━━ Исходный текст ━━

# Вопросы-ответы > Межконфессиональный диалог >  Духовный путь

## Беликов Александр Викторович

Здравствуйте , хотел узнать Ваше мнение по поводу данных публикаций http://www.k-istine.ru/sects/mosk/mosk.htm .

----------


## Враджендра Кумар дас

Это мнение людей, нетерпимых к иным формам религиозности кроме православия. Сама по себе эта нетерпимость уже говорит о невысоком духовном уровне авторов. Более того, они пытаются оценивать одну традицию с позиции другой. Это неизбежно грешит предвзятостью. Если уж прислушиваться к мнению, то лучше обратить внимание на оценки непредвзятых религиоведов, чем православных сектоведов.

----------


## Беликов Александр Викторович

Мне тоже не нравится когда возникают трения по религиозным вопросам и всякого рода межконфессиональные конфликты , на сколько я понимаю Бог един но путей для его достижения много , каждый выбирает то что ему ближе , я имею ввиду религию , может быть я не прав ? Меня больше интересовало правда ли то что написано про лидеров движения Сознания Кришны ?

----------


## Враджендра Кумар дас

> Меня больше интересовало правда ли то что написано про лидеров движения Сознания Кришны ?

━━━

Перечень заданий:
[1] Выведите дословно фрагмент обсуждения от слов «Здравствуйте , хотел» до слов «чем православных сектоведов.» включительно.
[2] Продолжите обсуждение о движении Сознания Кришны, начав сразу после последней приведенной в нем строки.

━━ Исходные данные ━━

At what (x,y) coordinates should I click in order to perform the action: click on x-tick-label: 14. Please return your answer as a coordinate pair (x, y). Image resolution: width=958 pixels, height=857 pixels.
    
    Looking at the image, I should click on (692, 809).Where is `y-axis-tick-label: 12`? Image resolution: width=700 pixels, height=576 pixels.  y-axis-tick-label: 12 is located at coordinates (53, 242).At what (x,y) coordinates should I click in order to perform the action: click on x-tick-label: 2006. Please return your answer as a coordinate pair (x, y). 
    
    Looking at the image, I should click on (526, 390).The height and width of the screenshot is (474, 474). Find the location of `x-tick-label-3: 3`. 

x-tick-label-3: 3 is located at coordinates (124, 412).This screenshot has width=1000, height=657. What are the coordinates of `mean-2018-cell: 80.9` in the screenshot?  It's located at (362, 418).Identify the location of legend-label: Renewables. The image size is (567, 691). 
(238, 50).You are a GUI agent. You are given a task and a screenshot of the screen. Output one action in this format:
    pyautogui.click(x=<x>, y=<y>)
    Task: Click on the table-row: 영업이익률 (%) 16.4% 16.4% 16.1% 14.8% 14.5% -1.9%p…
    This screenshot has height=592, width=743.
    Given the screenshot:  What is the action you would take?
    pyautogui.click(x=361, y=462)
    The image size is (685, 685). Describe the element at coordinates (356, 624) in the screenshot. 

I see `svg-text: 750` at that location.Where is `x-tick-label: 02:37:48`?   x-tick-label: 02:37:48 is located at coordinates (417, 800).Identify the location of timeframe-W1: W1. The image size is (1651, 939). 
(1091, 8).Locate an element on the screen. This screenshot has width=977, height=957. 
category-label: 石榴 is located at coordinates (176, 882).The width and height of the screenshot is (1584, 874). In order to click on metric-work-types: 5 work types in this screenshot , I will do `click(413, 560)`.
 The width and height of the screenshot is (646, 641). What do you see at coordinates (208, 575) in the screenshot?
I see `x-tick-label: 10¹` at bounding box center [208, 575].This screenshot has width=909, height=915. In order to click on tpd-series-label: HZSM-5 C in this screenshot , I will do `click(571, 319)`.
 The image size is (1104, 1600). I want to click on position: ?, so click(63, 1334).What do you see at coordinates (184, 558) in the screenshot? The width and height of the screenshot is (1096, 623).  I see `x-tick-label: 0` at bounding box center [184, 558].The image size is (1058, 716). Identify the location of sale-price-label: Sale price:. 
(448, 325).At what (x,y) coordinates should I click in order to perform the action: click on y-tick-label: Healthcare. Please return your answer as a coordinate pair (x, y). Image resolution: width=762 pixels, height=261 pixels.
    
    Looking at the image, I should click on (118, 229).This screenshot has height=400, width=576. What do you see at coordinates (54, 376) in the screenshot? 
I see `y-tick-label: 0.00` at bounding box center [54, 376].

━━━

Ответы к заданиям:
[1]
Здравствуйте , хотел узнать Ваше мнение по поводу данных публикаций http://www.k-istine.ru/sects/mosk/mosk.htm .

----------


## Враджендра Кумар дас

Это мнение людей, нетерпимых к иным формам религиозности кроме православия. Сама по себе эта нетерпимость уже говорит о невысоком духовном уровне авторов. Более того, они пытаются оценивать одну традицию с позиции другой. Это неизбежно грешит предвзятостью. Если уж прислушиваться к мнению, то лучше обратить внимание на оценки непредвзятых религиоведов, чем православных сектоведов.

[2]
Некоторые факты являются истинными, но поданы они вне контекста и может сложиться впечатление, что этот негатив является их единственной характеристикой. Правда же такова, что все эти преданные очень много сделали для распространения сознания Кришны, несмотря на временные трудности, через которые они проходили. Очень странно и необъективно, когда человека характеризуют только с одной стороны. Более того, эти 11 учеников Прабхупады не являются единственными семенами, которые он посеял, как заявляет "бывшая кришнаитка" Татьяна Чехова. При желании негатив можно найти в любой религиозной организации. Может ли РПЦ утверждать, что среди их священников нет гомосексуалистов, растлителей малолетних и нарушителей других заповедей? Да сколько угодно! В интерннте полно информации на эту тему. И значит ли это, что учение Иисуса не верно? Вы понимаете, о чем я говорю. А если хотите почитать концентрированный компромат на христианство, то зайдите на сайт http://www.beatrisa.ru/topic6966.html Вот уж воистину кровавая история христианства. И таких антихристианских сайтов довольно много. И авторы этих сайтов вполне разумные люди. Поэтому при желании можно компромат найти на кого угодно. Надо уметь отличать суть духовного послания от неизбежных социальных издержек.

----------


## Беликов Александр Викторович

Я предполагаю что Иисус Христос приди бы он на Землю не одобрил бы всего того что было сделано с использованием его имени .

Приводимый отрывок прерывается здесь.